U+C Abmahnung

Die Kanzlei Urmann und Collegen hat kürzlich viele Streaming-Abmahnschreiben an ungefähr vielmehr als 10.000 Nutzer verschickt, welche sich auf der Seite redtube.com Videos angesehen haben. Ihr Kunde ist The Archive AG aus der Schweiz.
RedTube ist eine Websiteauf welcher Online-Videos angeklickt und angeschaut werden können. Die Beschuldigung, die die Kanzlei U+C in den Abmahnungen erhebt, berührt das temporäre Puffern der angesehenen Filme auf dem Rechner. Die Nutzer sollen damit gegen das geistige Eigentum verstoßen haben. Und an dieser Stelle herrscht Unbestimmtheit darüber, ob die Abmahnungen begründet sind, denn: Falls irgendwer ein Musikstück, eine Grafik oder einen Film aus dem Netz runterlädt und überdies auf dem eigenen Rechner abspeichert, verstößt er gegen fremdes Copyright. Bei dem Streaming, wie es bei RedTube der Fall ist, werden die Dateien aber nicht heruntergeladen. Während das Video oder der Film, das sich der Benutzer anschaut, lädt, werden Teile davon in dem Cachespeicher, dem sog. Datenspeicher eines PCs, gespeichert. Jene Files sind allerdings nicht für immer verfügbar, sondern werden nach dem Angucken gleich wieder überspeichert. Obgleich es sich beim Streamen um eine juristische Grauzone dreht und es noch noch kein juristischen Entscheid gibt, werfen die Anwälte von U + C vielen Benutzer von RedTube die Verletzung geistigen Eigentums vor.

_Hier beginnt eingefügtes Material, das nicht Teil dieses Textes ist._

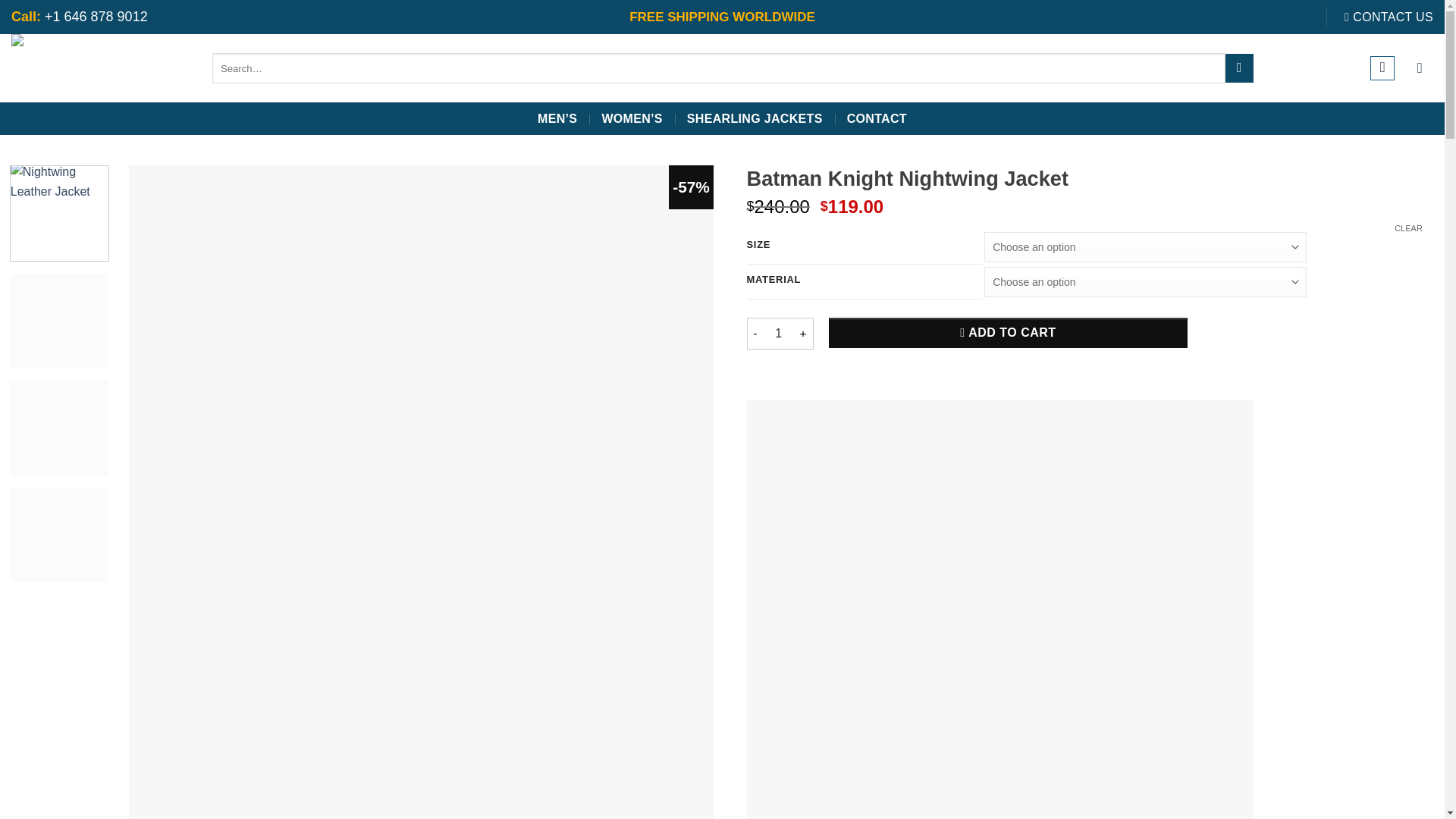
CONTACT (877, 118)
CLEAR (1408, 227)
Cart (1419, 68)
SHEARLING JACKETS (754, 118)
Search (1239, 68)
ADD TO CART (1007, 332)
Qty (777, 333)
1 (777, 333)
Hollywood Leather Jackets (100, 68)
CONTACT US (1387, 17)
Given the description of an element on the screen output the (x, y) to click on. 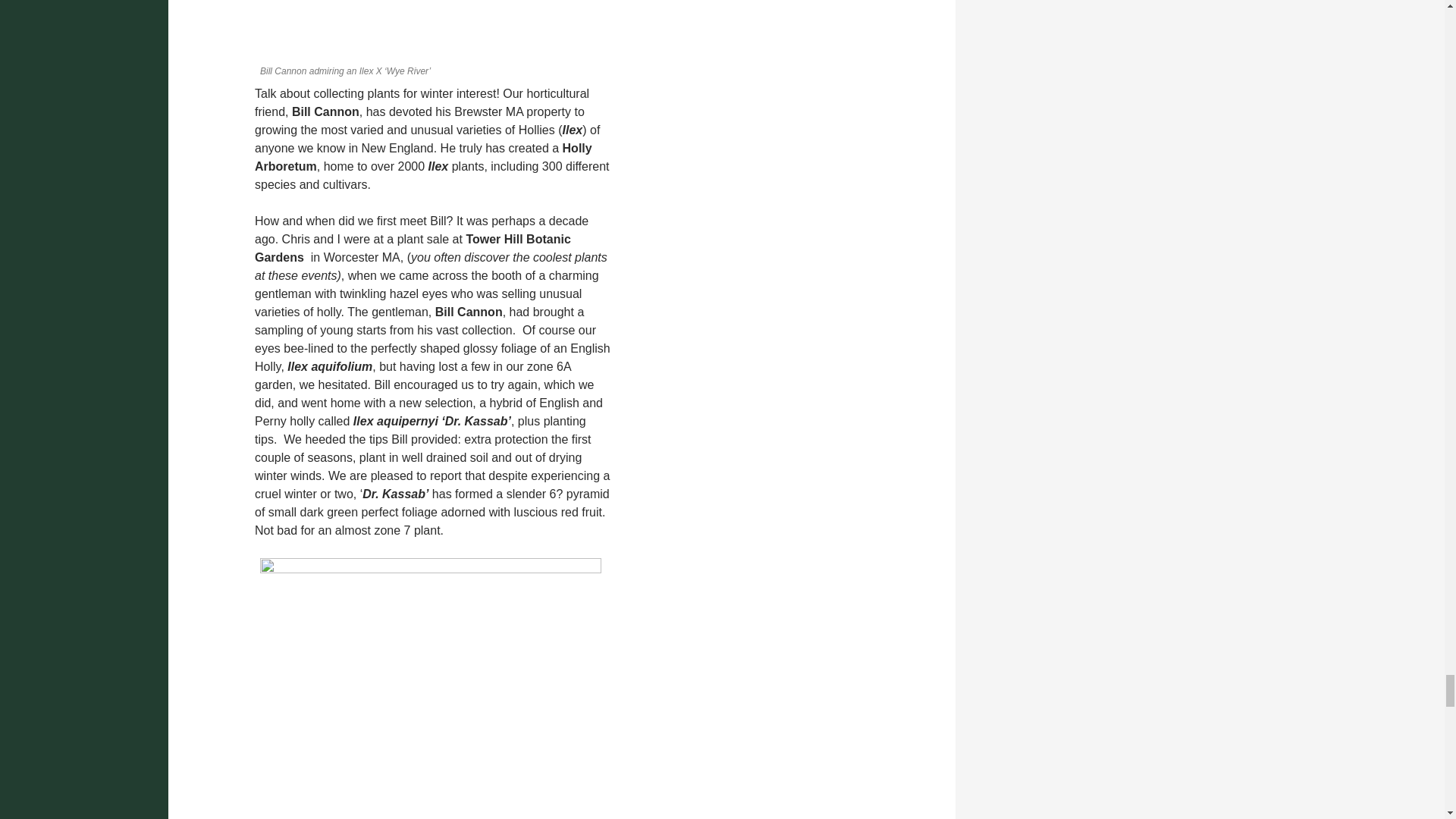
Bill Cannon (430, 28)
Given the description of an element on the screen output the (x, y) to click on. 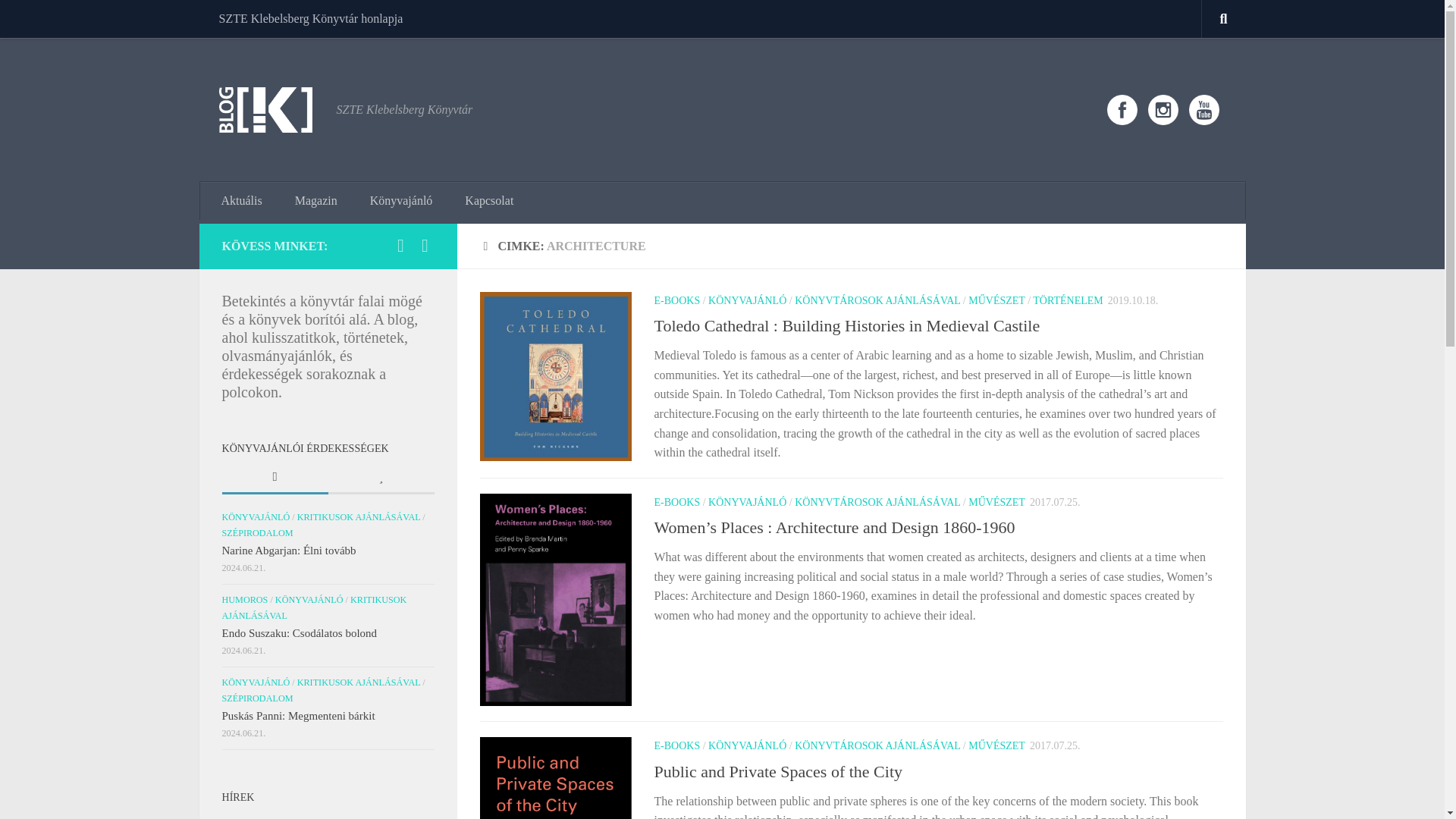
Kapcsolat (489, 200)
RSS csatorna. (423, 245)
E-BOOKS (676, 745)
Public and Private Spaces of the City (777, 770)
Magazin (315, 200)
Skip to content (59, 20)
Toledo Cathedral : Building Histories in Medieval Castile (846, 325)
E-BOOKS (676, 300)
E-BOOKS (676, 501)
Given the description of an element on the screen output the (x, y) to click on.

Doch nicht nur angesichts der scheinbar falschen Anschuldigung warnen jede Menge Juristen davor, die von U + C versendeten Abmahnschreiben mit einer Gesamtforderung von 250 € einfach so hinzunehmen. Ein Kritikpunkt ist die Identifikation der Seitenbesucher. Auf RedTube muss sich kein Mensch einloggen und seine Kontaktdaten preisgeben. Eine Identifizierung ist demnach allein über die IP-Adresse der Nutzer möglich. Die Adressen, die sich hinter den IP-Adressen verstecken, hat die Anwaltskanzlei
U + C vom Telefonanbieter Telekom erhalten. Und exakt dort setzt die Kritik weiterer Anwälte ein: Damit ein Internetanbieter die IP-Adressen veröffentlichen darf, ist ein juristischer Beschluss nötig. Jenen haben sich die Juristen mit der Begründung der Urheberrechtsverletzung besorgt. Da es aber für Streaming noch keine Rechtsnorm gibt und es sich um eine Grauzone dreht, kann auch keine Urheberrechtsverletzung vorliegen.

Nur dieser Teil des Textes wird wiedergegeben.